Resuming from 34% halt attack


#1

If a validator or group of validators gets 1/3 + 1 percent of the voting power, and then goes offline, the network should halt.

If they never come back online, how to resume the network?


#2

I believe that they get slashed until their voting power reaches below 1/3 of the network.


#3

If that validator goes offline, there should be no consensus and the network halts. That validator won’t be slashed.


#4

I think other validators have to fork the network with new genesis file to kick that offline validator out. However it comes to a problem. What if that validator start a new chain with a new genesis file as well? That chain will have the old blocks and app state before the chain stop. Will it become ETC vs ETH case again?


#5

revoking offline validators by utc timestamp can help to resume from 34% halt attack imo.


#6

This is incorrect. In the event that 1/3 is offline, consensus has halted, so no blocks will be produced. We can not slash here, as on-chain this can’t be distinguished from one third of the validator’s internet going out.

The only ways to resolve this is to continue to wait until they come back online (e.g. if part of the worlds internet really did go out) or instead to appeal to social consensus (As @kwunyeung noted). You have to find some way to obtain social consensus about which fork should be the real one. The ideal scenario is to debug why 1/3rd went offline / wait.

If delegators are responsive, we only have to fear if the 1/3rd are colluding, or a single correlated failure knocked out one third of nodes. The point of being decentralized is that a single failure shouldn’t be able to knock out 1/3rd of the nodes. So once the validator you delegate to goes offline for a non-neglible time period, you should redelegate. Since we support instant redelegation, this alleviates the chain-halting fear. (Though it is an interesting point of analysis whether or not you should redelegate. You may get a liveness slash if you redelegated, but if the chain halts and then they come back online, you probably won’t)

If its a colluding 1/3rd, or a correlated failure, were SOL and must appeal to social consensus via “twitter, riot, forums, etc.”. After a correlated failure though, I imagine delegators will truly value decentralization more, so it shouldn’t happen again.


#7

So the likelihood of halting attacks has been hotly debated for years, I’m excited to see what happens in the real world.

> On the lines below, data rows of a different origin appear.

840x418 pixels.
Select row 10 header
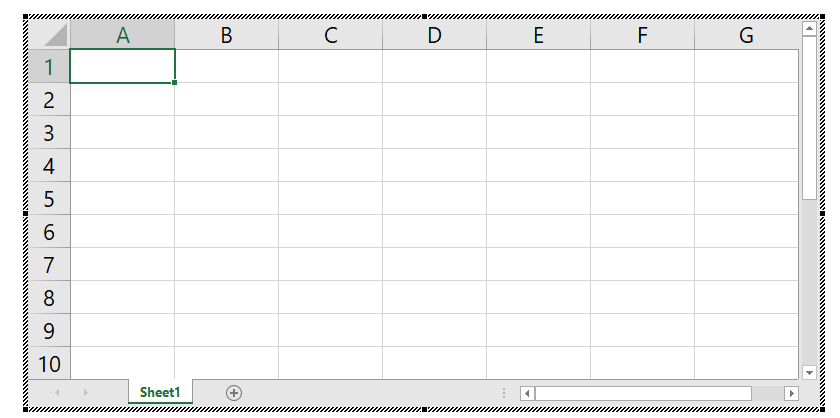[48, 364]
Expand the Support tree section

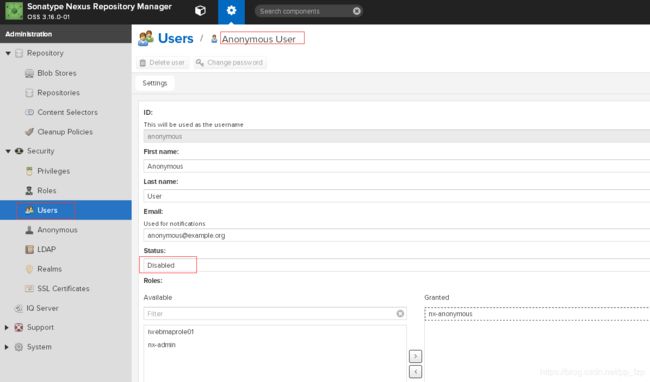[6, 327]
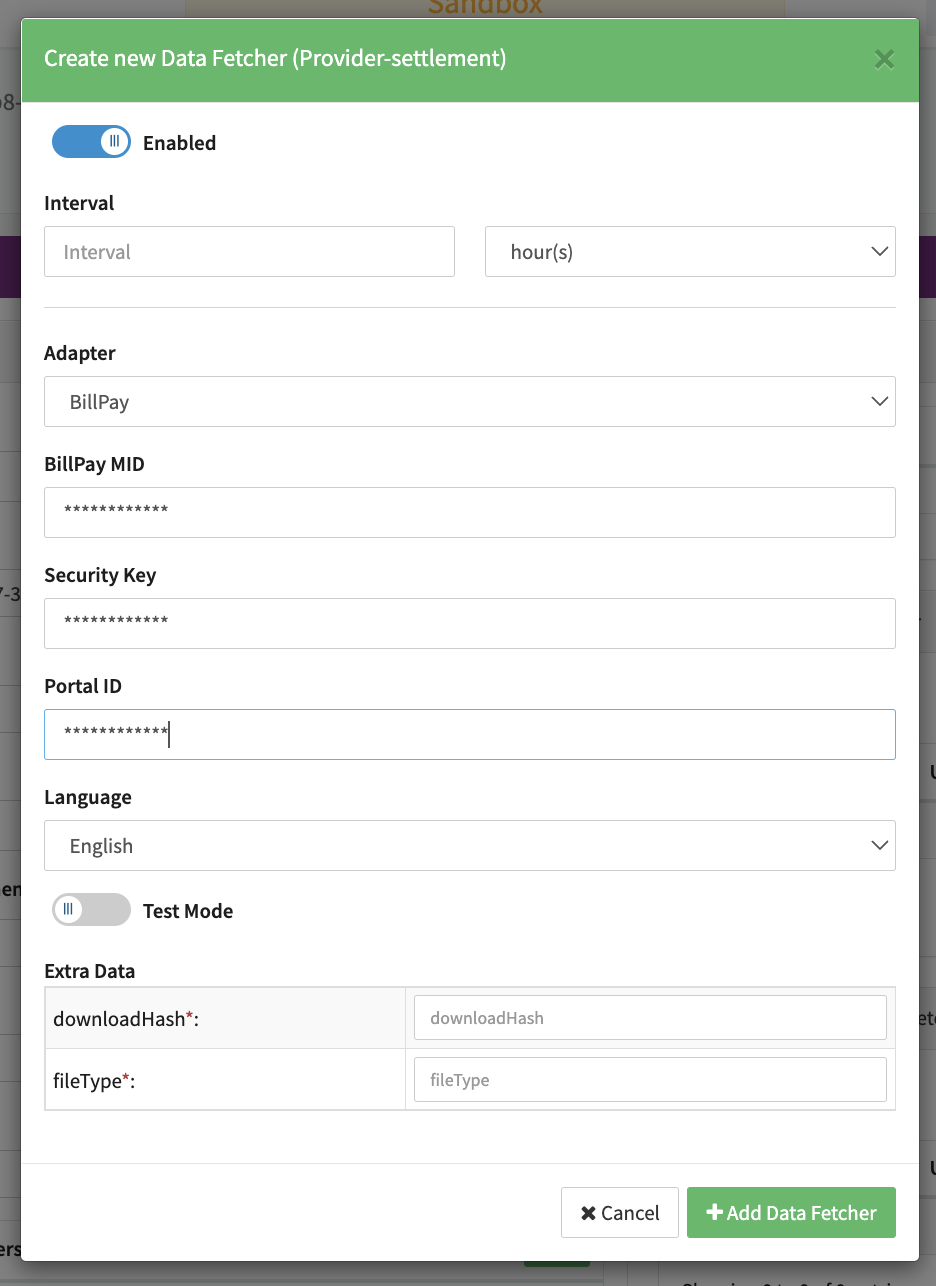The image size is (936, 1286).
Task: Click the plus icon on Add Data Fetcher
Action: point(714,1213)
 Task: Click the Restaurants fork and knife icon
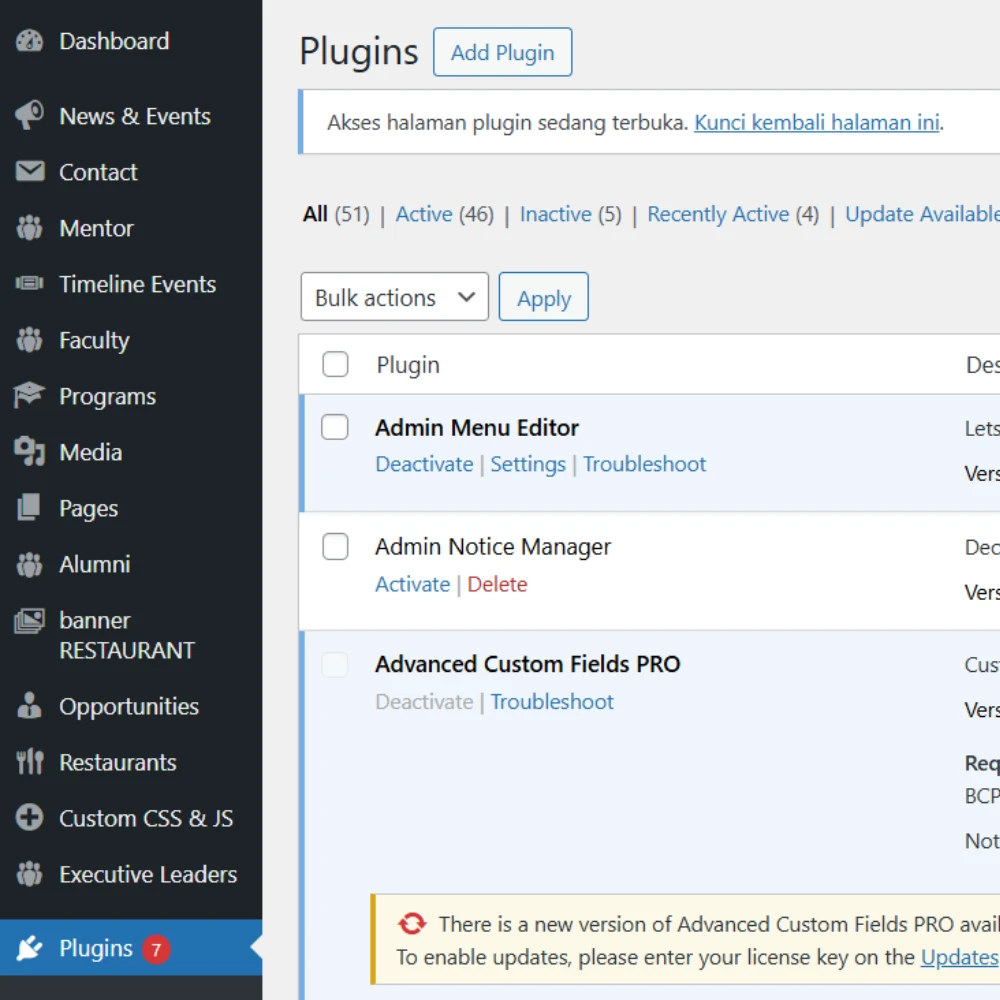click(x=30, y=762)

If this problem is a unlikely, I think a fall back to social consensus forming will be a perfectly adequate response.

It’s possible to invent changes to tendermint that enable self healing against these attacks by automatically introducing stronger synchrony assumptions.

2/3rds of the voting power online for liveness comes for our goal of maximizing asynchrony, it’s possible to parameterize this and have the protocol dynamically adjust it.

This is effectively how CBC casper works.